Kıbrıs Cumhuriyeti’ndeki krize ve özellikle de uygulanmakta olan kurtarma deneyine dönük büyük bir ilgi olsa da, adanın kuzeyindeki KKTC’de uygulanan önlemler hiç değilse bile çok az tartışıldı. Türkiye, KKTC’nin Türkiye Büyükelçisi Halil İbrahim Akça’nın sözleriyle, “Kuzey Kıbrıs’ın IMF’si” olma rolüne soyundu.

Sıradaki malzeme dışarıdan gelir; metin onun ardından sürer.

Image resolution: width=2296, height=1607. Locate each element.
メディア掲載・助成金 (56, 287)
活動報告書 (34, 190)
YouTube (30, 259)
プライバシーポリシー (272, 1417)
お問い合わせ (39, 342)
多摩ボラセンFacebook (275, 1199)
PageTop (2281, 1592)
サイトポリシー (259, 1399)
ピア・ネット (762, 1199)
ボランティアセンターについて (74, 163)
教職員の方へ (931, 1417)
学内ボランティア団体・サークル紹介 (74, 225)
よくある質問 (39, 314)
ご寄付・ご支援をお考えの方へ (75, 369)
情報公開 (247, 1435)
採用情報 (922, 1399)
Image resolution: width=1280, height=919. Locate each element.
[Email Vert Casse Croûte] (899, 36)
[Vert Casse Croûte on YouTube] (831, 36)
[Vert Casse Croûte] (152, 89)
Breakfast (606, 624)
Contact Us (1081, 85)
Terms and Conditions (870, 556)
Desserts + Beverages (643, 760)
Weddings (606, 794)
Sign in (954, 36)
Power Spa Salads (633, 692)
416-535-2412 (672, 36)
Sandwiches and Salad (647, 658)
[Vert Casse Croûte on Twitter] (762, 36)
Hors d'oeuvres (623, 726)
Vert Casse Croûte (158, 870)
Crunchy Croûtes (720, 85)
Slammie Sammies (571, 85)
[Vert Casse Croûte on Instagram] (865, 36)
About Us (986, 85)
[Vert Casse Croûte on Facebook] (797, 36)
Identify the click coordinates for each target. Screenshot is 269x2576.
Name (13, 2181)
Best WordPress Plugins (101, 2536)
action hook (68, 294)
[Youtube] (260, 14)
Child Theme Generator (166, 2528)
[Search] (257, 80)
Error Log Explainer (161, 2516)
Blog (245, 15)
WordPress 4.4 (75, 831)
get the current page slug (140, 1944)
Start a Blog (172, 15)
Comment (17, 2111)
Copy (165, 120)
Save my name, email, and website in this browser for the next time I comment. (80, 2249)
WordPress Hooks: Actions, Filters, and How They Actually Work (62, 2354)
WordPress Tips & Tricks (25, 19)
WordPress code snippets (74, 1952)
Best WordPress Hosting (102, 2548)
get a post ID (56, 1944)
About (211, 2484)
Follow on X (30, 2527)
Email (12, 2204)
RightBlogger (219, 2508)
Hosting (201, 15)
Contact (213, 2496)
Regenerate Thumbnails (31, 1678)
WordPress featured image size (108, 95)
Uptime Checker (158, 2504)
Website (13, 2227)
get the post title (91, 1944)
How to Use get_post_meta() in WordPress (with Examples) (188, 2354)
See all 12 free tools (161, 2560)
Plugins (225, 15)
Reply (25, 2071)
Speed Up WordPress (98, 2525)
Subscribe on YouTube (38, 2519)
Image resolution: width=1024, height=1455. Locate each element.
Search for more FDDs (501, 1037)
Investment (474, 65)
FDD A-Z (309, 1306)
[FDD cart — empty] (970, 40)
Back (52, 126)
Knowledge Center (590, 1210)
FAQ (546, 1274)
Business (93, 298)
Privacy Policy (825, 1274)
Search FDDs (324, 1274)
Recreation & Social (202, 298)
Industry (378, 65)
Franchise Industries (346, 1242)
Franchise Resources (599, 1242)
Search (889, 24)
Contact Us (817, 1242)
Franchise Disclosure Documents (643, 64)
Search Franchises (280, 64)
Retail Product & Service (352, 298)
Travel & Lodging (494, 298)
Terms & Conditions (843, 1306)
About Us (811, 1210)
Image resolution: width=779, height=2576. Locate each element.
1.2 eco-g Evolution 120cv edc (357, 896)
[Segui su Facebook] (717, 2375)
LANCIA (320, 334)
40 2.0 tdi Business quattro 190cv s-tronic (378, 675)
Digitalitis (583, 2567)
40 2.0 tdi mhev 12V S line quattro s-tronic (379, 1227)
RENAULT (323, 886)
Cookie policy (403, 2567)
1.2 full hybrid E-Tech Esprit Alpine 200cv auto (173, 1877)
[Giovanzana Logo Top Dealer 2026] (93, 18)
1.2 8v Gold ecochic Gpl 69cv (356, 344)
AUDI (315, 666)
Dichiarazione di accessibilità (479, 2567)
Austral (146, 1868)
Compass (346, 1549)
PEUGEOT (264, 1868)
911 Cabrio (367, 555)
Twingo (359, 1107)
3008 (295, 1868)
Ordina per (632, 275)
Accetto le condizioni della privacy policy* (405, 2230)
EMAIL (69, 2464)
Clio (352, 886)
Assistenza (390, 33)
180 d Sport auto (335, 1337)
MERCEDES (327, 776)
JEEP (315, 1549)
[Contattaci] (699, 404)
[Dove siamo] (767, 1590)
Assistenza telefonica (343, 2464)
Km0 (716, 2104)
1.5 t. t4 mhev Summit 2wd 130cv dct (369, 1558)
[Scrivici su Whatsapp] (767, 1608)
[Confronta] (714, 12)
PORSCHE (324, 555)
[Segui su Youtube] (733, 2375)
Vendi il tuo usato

Dahası, bu iki vaka arasındaki benzerlikler hakkında da çok az konuşuldu. Bu makale, Türkiye tarafından KKTC’ye son zamanlarda empoze edilen ekonomik yeniden yapılandırmaya odaklanacak. Bu makalede, adada statükonun sürdürülmesinin hem Kıbrıs Cumhuriyeti’nin hem de KKTC’nin sonu gelmez ekonomik ve sosyal kemer sıkma önlemlerinin mandası altına gireceği anlamına geldiğinin ve açmazdan çıkışın ise diğer şeylerin yanında ekonomik olarak yeniden canlanmayı da sağlayacak siyasi bir çözümde olduğunun altı çizilecek.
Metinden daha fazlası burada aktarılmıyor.